Hi. my name is Emily Dalton, and I am a local pediatrician. I have had the misfortune of dealing with the health insurance system from 3 different perspectives: that of a patient who uses an insurance plan, that of a small business owner who purchases insurance for a group of employees, and that of a physician who contracts and gets paid by various insurance companies. I am here to tell you that the system is broken, and that what is going on today in medicine is so dysfunctional that we need to completely rethink health care in our country.
Previously I spoke about some of my experiences as a patient, struggling to get medical expenses covered by my insurer. Today I am going to talk about what I deal with as a small business owner who provides insurance for the 30-odd employees of my medical practice.
Over the past decade, our medical office dreads the arrival of each new year because the insurance plans offered previously are cancelled and replaced by more expensive plans with fewer benefits.

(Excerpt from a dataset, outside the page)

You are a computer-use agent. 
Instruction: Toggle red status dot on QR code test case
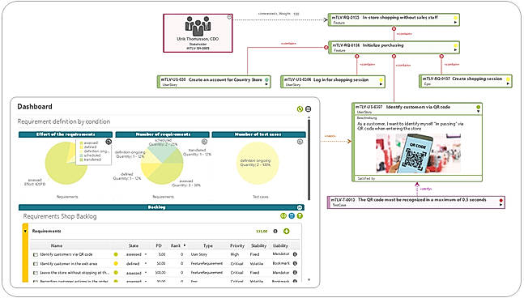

Typically we see the price of premiums increase by 30-40%. As prices have gone up, benefits have decreased. The current trajectory is unsustainable: We cannot keep paying more for less medical coverage. We have reached a point where the cost of medical premiums is so high and the benefits provided are so nominal that insurance is longer worthwhile-yet now we are legally obliged to purchase it.
For our small business our choice is limited to Blue Cross or Blue Shield. The plans they offer are so complicated that we have trouble understanding them, and we have 3 full time medical billing specialists on staff. The alphabet soup of HMO’s, EPO’s, PPO’s, HSA’s etc. is overwhelming, the rules that regulate the deductibles, copays, share of cost, prior authorizations and formularies can be mind boggling, and and even if you understand them, remember: DESCRIPTIONS OF BENEFITS ARE NOT A GUARANTEE OF PAYMENT.
Each time the company raises premiums, the company gets to keep the money! Each time the company drops coverage of medical services or medication, the company gets to keep the money. The profit motive pushes insurance companies to deny medical care, not to provide it. Who is their right right mind would set up such a system?
I have found one bright spot on the horizon of bad health plans: Health Sharing Ministries. Some faith organizations have taken it up themselves to offer an innovative, caring alternative to the traditional insurance model. Instead of paying a monthly insurance premium, each participant pays a specified amount of money each month towards another member’s medical expenses. These programs are radically different from standard insurance plans, and strict requirements must be met in order to be eligible, but participation does qualify one for an exemption from the Affordable Care Act’s insurance mandate. Examples include the Good Samaritan Health Sharing Ministry and Medi-Share. More information can be found by googling “Health Sharing Ministry”. Check it out.